Heavy by Kiese Laymon

Through this deeply moving memoir, Kiese Laymon shares his experience having grown up as a black male in a larger body in the deep South.  He shares his earlier traumas, his fonder memories, and how he has learned to cope with both the times his mother was absent and the times she was present.  

This is a such a gritty, revealing memoir that reading it feels almost voyeuristic.  Writing it as a letter to his mother, Laymon is so deeply introspective and revelatory that we peer into his private window, we peek inside his heart.  We experience his profound sense of pain and powerlessness as he watches the women in his life become victimized by other men.  His anger is, sadly, directed inward – as it so often is.  It manifests first as binge eating and later as restriction and overexercising.  This coping strategy works for him, however, until it doesn’t.  Meanwhile, he is able to be as resilient as possible, forging relationships,  excelling academically and achieving goals on his terms.  

As a side note, I so appreciate that Laymon has come forward with this memoir, because it defiles so many stereotypes of who struggles with eating disorders.  As he acknowledges himself, eating disorders are thought to exist only in upper class, white women – and this is just not true. Folks of all genders, races, and socioeconomic strata utilize these behaviors to cope with their lives and one can never assume anyone is free or “protected” because of who they are or appear to be.  These are secretive behaviors and cannot be diagnosed by someone’s appearance.  And they can be very painful, distracting, and most importantly, life-threatening – never to be taken lightly.

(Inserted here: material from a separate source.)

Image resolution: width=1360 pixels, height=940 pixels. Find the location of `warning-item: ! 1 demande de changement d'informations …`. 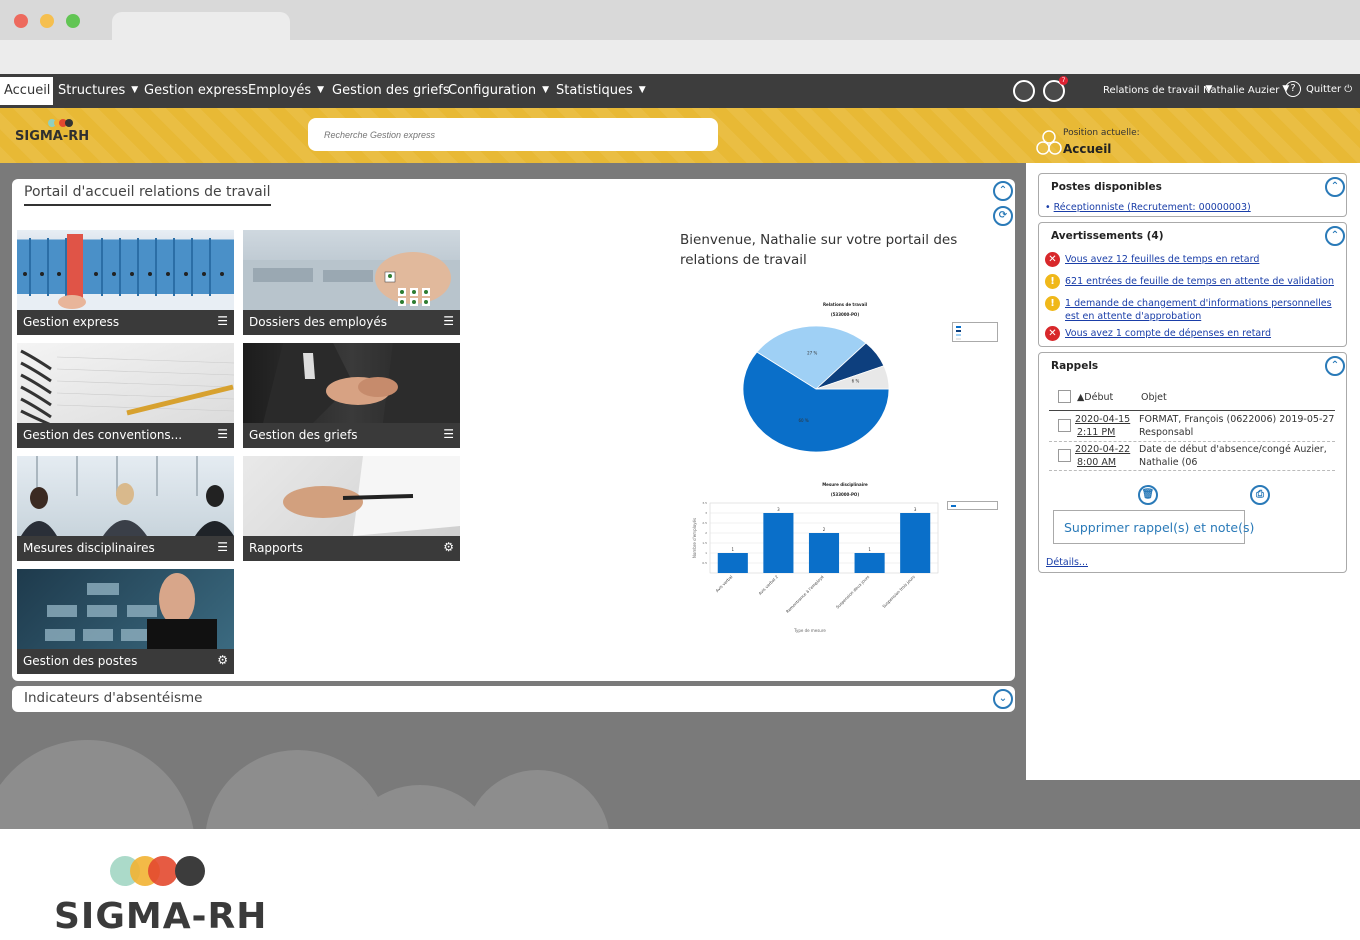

This is also an important memoir from the perspective of understanding racial issues and racism.   Laymon shares his encounters with racism and digests them with us, his readers.  Both he and his mother, in spite of their obvious intelligence and academic accomplishments, are underpaid and frequently disrespected.   But, again, he also places his experiences into context.  He understands that even when he’s been treated as less than, he is still not at the bottom of the totem pole, being a male as opposed to a female person of color.  His compassionate view of the women in his life enables him to see their utter vulnerability to the forces of bias and power imbalance. 

I deeply appreciate this memoir, for all its raw and painful honesty. This is a hard read but well worth the work of it.